◆ EXERCISE AIM: Nothing but the line containing "Click the search magnifier icon" and the lines after it in the entries below should appear, each repeated exactly.

DATA RECORDS: Begin

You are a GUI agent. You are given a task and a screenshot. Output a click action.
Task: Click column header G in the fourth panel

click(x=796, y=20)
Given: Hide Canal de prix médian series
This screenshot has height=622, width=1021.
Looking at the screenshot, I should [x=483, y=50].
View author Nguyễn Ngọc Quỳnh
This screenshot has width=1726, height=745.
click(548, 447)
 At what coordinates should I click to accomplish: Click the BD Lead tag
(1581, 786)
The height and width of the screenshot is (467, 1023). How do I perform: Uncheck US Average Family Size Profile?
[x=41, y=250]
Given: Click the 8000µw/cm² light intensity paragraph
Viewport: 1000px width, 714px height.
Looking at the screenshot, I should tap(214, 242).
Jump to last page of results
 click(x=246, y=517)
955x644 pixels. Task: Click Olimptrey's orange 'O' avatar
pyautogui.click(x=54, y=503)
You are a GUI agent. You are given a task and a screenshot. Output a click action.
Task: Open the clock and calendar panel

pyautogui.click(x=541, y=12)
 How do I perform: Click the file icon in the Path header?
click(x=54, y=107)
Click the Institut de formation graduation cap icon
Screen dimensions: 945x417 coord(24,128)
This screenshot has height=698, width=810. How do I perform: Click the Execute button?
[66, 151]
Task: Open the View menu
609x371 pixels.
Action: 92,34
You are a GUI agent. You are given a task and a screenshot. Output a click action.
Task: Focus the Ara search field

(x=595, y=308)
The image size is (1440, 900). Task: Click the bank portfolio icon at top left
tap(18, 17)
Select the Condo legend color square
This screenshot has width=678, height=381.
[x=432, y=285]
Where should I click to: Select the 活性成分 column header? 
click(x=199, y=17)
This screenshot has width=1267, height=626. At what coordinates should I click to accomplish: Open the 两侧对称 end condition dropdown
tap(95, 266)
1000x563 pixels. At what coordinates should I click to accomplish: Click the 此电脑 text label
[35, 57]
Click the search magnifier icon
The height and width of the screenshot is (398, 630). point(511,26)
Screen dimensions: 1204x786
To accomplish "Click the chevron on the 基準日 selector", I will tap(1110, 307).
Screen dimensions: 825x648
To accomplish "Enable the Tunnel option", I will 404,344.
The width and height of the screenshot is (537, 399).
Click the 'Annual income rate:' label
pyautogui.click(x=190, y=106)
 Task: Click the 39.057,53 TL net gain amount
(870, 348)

DATA RECORDS: End

◆ OUTPUT FOR THIS EXERCISE:
Click the search magnifier icon
The height and width of the screenshot is (398, 630). point(511,26)
Screen dimensions: 1204x786
To accomplish "Click the chevron on the 基準日 selector", I will tap(1110, 307).
Screen dimensions: 825x648
To accomplish "Enable the Tunnel option", I will 404,344.
The width and height of the screenshot is (537, 399).
Click the 'Annual income rate:' label
pyautogui.click(x=190, y=106)
 Task: Click the 39.057,53 TL net gain amount
(870, 348)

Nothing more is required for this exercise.